Born in Melbourne in 1916, Rowed studied painting and drawing at Melbourne Technical College from 1934 to 1938 under Napier Waller and John Rowell. After his studies, Rowed worked in the commercial art field until 1940, producing mostly murals, examples of which included Flinders Street railway nursery crèche, Nursery of Mercy Hospital and Captain Cook's landing, in Peninsula House on Collins Street, Melbourne. In 1940, recruiting posters designed by Rowed and Daryl Lindsay were selected from among 200 submissions and were used in connection with the 'Mural of time' film.
In 1940, Rowed enlisted in the Army, later enlisting in the RAAF and beginning pilot training. In April 1945, at the urging of both his sister and his teacher, Napier Waller, he was appointed an official war artist for the Military History Section of the Australian War Memorial and was commissioned to depict the war in the New Guinea Campaign. Stationed in Bougainville for the duration of the campaign, Rowed sketched the Australian troops, the Japanese in the area and the repercussions of the war. After the Japanese surrender in August of 1945 Rowed moved to Rabaul, Nazab and Wewak in order to experience the aftermath of the war there. His pictures from this time depict the opening of the trials and departure of the Japanese prisoners of war, the recreational activities of the Australian troops and the situation of the indigenous people and the country after the war.
In 1946, after a short return to Melbourne to produce finished paintings from sketches he had made in New Guinea, Rowed joined the occupying troops in Hiroshima, Japan where he recorded the effects of the atomic bomb on the city, the graveyards, the poverty and the destruction. What is interesting about Rowed's work from Japan however is his change in style; normally a semi-traditional painter in oils, many of Rowed's Japanese scenes take on an oriental ink painting quality, in pencil and colour wash. Perhaps local artisans or a prior knowledge of oriental art styles influenced him, or perhaps the desolate landscape best suited this minimalist style. The Memorial holds Rowed's works from both New Guinea and Japan and the differences between the two are quite apparent.

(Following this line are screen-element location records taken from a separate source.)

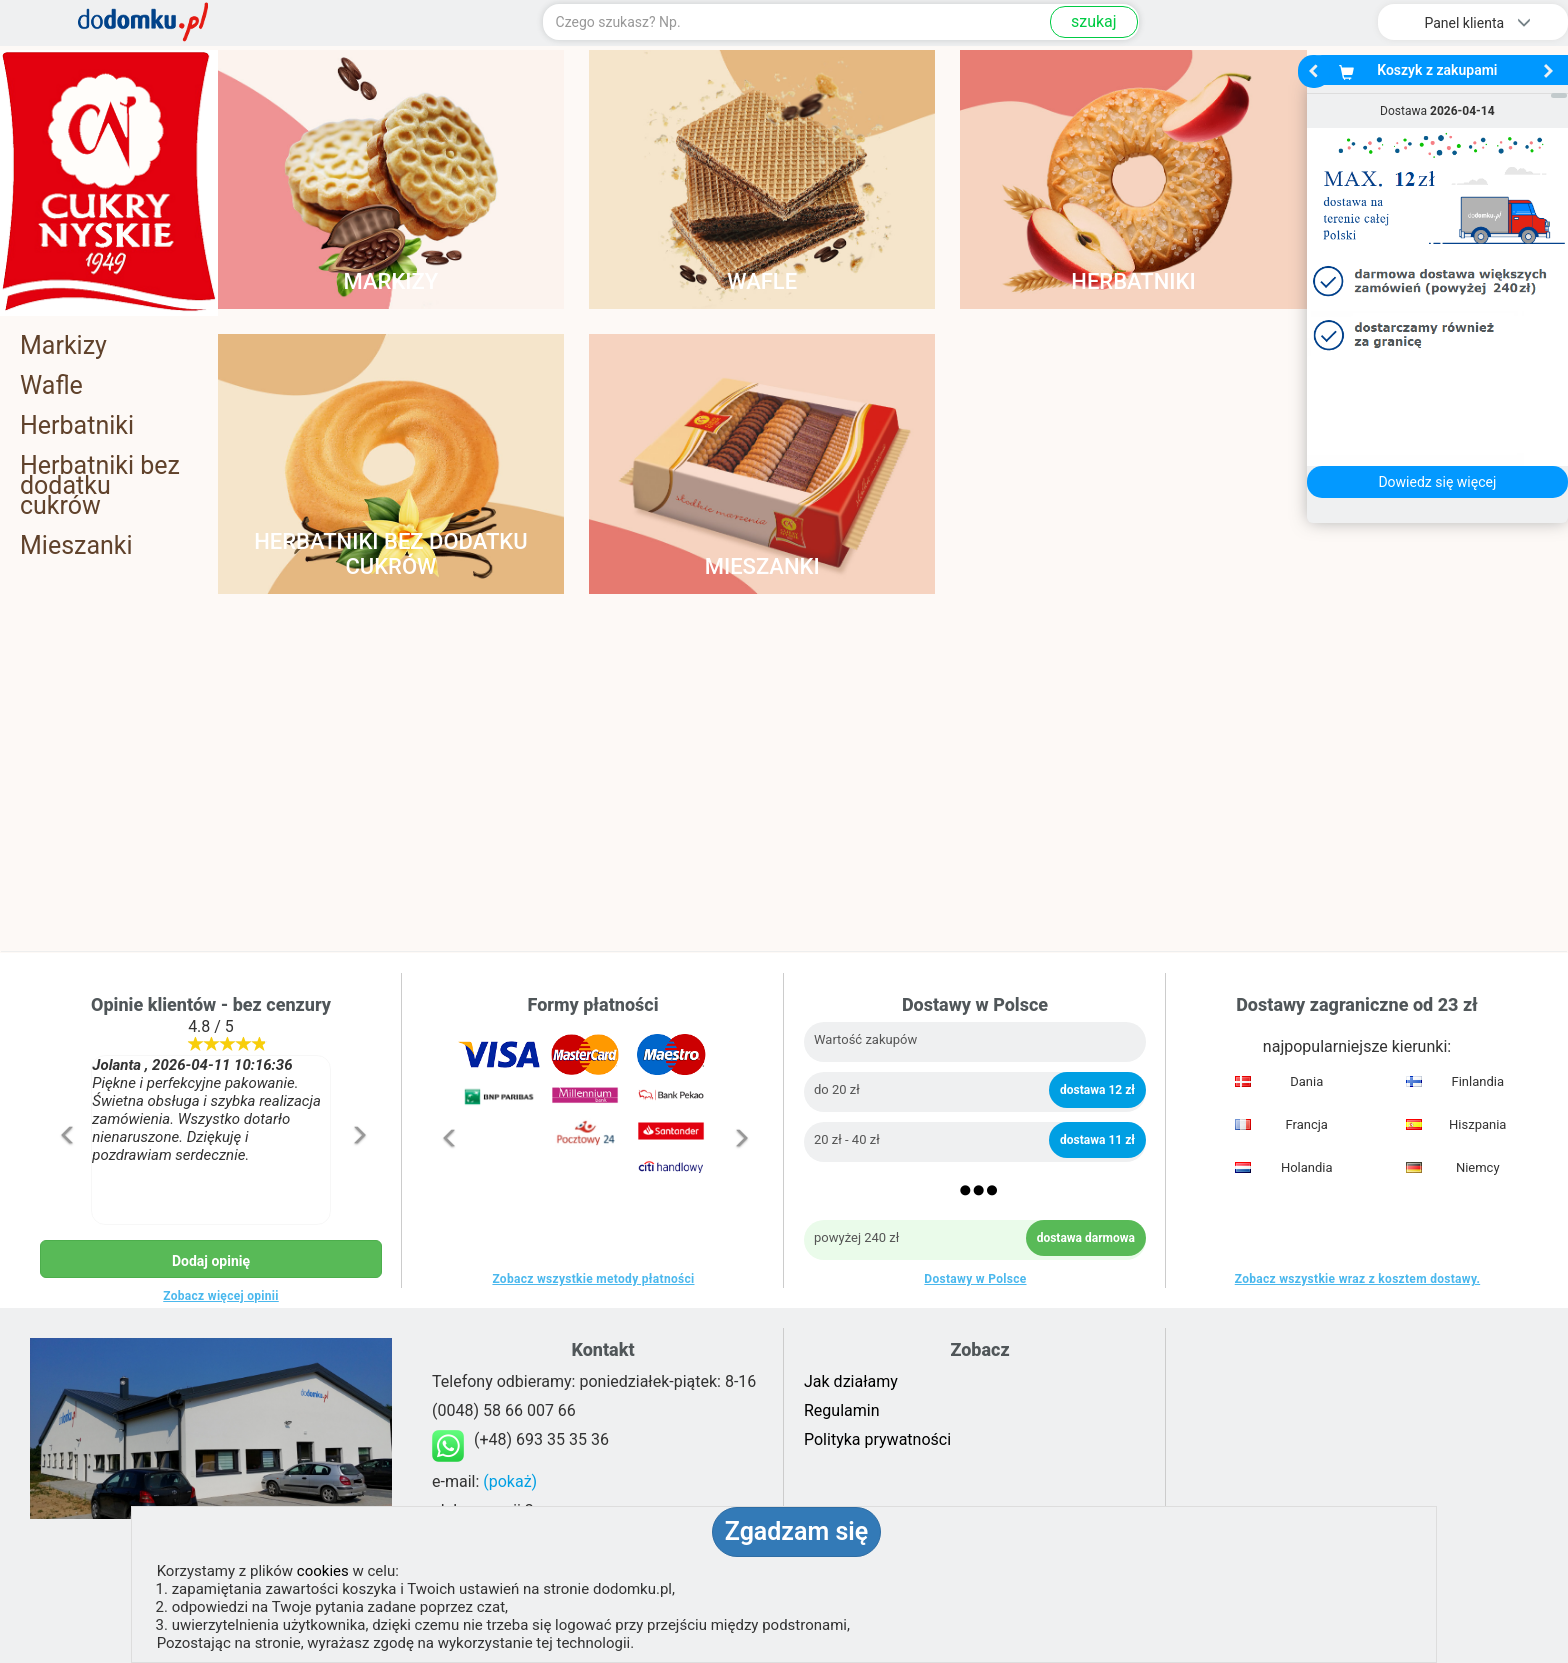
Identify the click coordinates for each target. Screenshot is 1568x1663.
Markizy (63, 346)
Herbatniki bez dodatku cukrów (100, 486)
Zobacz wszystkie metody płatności (593, 1279)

After Rowed's return to Australia in 1947, he taught from 1948 to 1976 at the Melbourne Technical College, lecturing in textile design. During this time, he continued to paint and, in 1950, shared second place for the Dunlop Award in oil painting. In retirement, Rowed continued painting landscapes, seascapes and architectural subjects. He also ran a small studio gallery, "Kandahars", in Brighton, Victoria. Rowed died in 1990.